### Records for this task

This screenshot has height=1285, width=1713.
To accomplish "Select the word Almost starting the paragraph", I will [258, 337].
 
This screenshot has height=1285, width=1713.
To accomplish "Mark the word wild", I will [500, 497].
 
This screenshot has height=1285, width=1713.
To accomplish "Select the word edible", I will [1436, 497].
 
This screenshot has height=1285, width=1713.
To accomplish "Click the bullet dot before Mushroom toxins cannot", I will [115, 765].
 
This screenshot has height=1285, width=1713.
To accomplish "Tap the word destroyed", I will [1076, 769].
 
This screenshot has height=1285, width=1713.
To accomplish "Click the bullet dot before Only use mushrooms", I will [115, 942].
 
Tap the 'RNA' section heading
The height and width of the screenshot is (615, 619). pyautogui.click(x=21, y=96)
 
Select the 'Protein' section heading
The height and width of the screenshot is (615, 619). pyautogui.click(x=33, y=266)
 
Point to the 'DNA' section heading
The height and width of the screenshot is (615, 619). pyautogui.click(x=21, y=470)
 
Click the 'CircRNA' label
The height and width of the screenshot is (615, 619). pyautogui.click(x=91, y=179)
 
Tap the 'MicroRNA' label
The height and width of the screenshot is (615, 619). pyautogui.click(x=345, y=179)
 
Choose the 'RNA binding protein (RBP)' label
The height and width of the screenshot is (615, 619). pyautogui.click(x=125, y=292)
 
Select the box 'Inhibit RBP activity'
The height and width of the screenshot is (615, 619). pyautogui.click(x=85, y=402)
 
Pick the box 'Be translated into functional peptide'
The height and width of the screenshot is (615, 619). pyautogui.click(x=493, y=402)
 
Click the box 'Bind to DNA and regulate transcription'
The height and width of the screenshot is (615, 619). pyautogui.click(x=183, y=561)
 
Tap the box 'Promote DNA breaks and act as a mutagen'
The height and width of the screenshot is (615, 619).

### Activity
In the data above, which lines have "will"? Report each of them.

### Written answer
To accomplish "Select the word Almost starting the paragraph", I will [258, 337].
To accomplish "Mark the word wild", I will [500, 497].
To accomplish "Select the word edible", I will [1436, 497].
To accomplish "Click the bullet dot before Mushroom toxins cannot", I will [115, 765].
To accomplish "Tap the word destroyed", I will [1076, 769].
To accomplish "Click the bullet dot before Only use mushrooms", I will [115, 942].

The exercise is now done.